How? I don't have all the answers. I have a few notions, and for some time now I have been researching past and current practice, pestering people with questions, wasting time and mining ideas. Along the way I've stumbled into a few interesting business opportunities as a provider of language services, I've learned a lot and had fun. Some have seen my experiment and been motivated to start their own. I hope that they and others will continue to question the models of online and offline instruction which currently dominate our practice and question whether there is something more to be had.

Let's take the webinar as an example. These are very popular, and rightly so. I have learned a lot from them and probably could have learned a lot more. But to date I have resisted all attempts to draw me into teaching one myself, despite the fact that I have been committed to teaching in various forms for over 30 years. This is because many webinars are a waste of time. Even the best webinars waste time I think. Maybe not. But I think it's fair to say that someone watching the best 30 to 60 minute webinar I could offer would have a lot of their time wasted, and they would have a harder time making use of the lessons later than if these were presented differently.

Many times I have wanted to go back and review some useful technical point in a Gábor Ugray webinar on memoQ, and I just can't find it in the hour presentation, the dog ate my notes, and by the time I do find it, said dog needs to go for a walk and I forget the whole matter.

There is no indexing for most webinars. If you must leave that long talk in one big chunk, why not put an index under it which notes important points and the time at which they are discussed. There is probably some clever way to make this a clickable hyperindex which immediately skips to that point, but I don't mind being low tech and dragging a slide bar to get to the part of the video that interests me.

One hour is too f-ing long most of the time. I swear if I ever do an hour-long webinar, I will edit down to the twenty minutes that really matter and then slice that up into the three to five individual topics of interest. And I'll add a little text and perhaps some graphics to a web page in which the individual clips are embedded if this can reinforce or supplement the message in some useful way.

If the visuals don't matter I might even just extract the audio from the video and offer an MP3 "podcast" you might listen to in the car on a long drive or on a jog through the neighborhood (though I refuse all liability if you get killed at an intersection while not paying attention to your route).

If I'm trying to teach you about software and how to use it for a task like handling particular file formats or types of information, I might think about providing a demonstration file with which you can practice. How many people do this now? Doh. It's all very well to talk about how much a particular translation environment tool can do, but if people can't apply that and gain confidence before they are asked to quote on a big job, they might well be too afraid of failure and leave their refrigerators and bank accounts understocked.

The same applies to skills that have less or nothing to do with translation and multilingual matters. Current teaching paradigms are underdeveloped, and improving them is not usually a matter of better editing, flashier effects and easy listening soundtracks. Real value can often be simpler, faster, cheaper and cruder than that. Integrated instruction is more a matter of imagination than technology and budget.

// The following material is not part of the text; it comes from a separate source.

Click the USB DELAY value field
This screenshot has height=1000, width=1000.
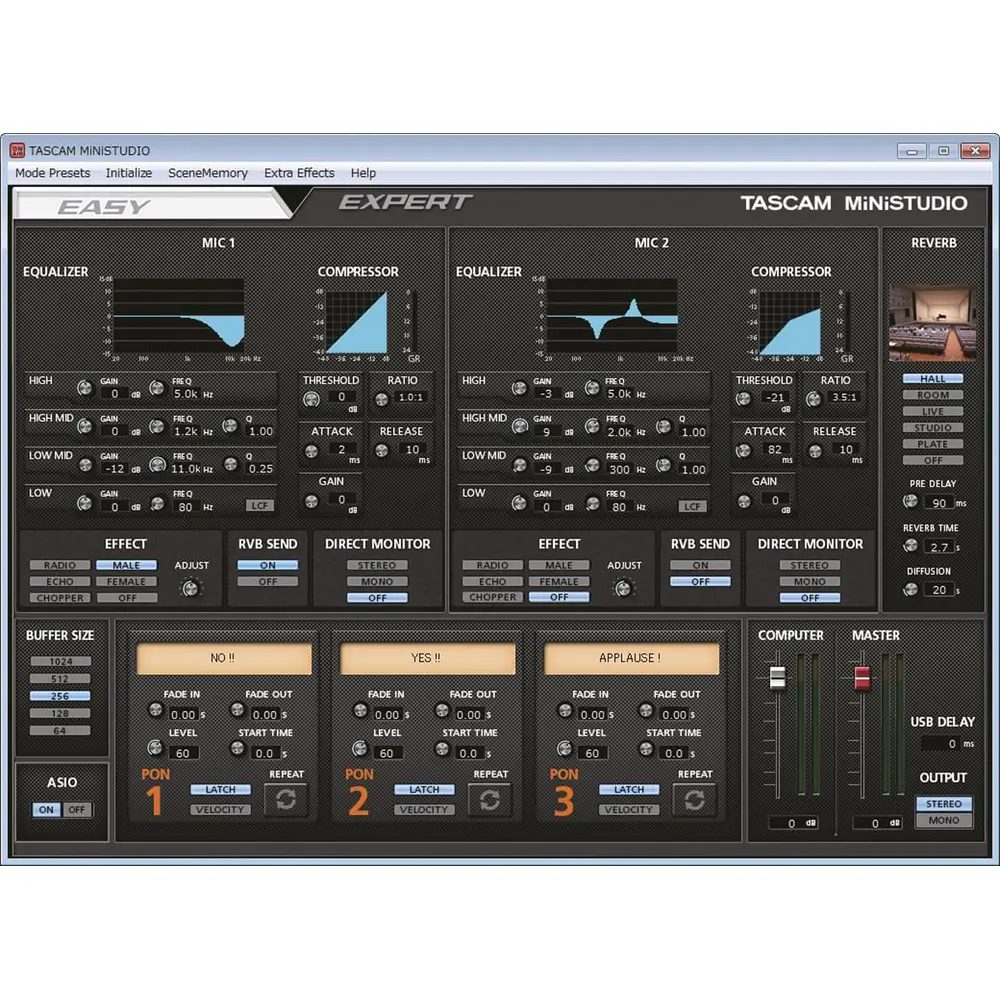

My current "research" is being performed in most cases with production tools which are free and usually Open Source and which, most of the time, are definitely inferior to the premium Adobe software I used for similar tasks in the 1990s. This is my concession to the Poverty Cult and my own sometimes involuntary priorities, and I fear that if I download the latest copy of Camtasia, Adobe Premiere, Adobe Captivate and other fine tools someone with something useful to teach might confuse the medium with the message and not make a valuable tutorial they could create quite adequately using free and easy tools. There is always time to upgrade after the point has been driven into the ground and the stake is there for all to see.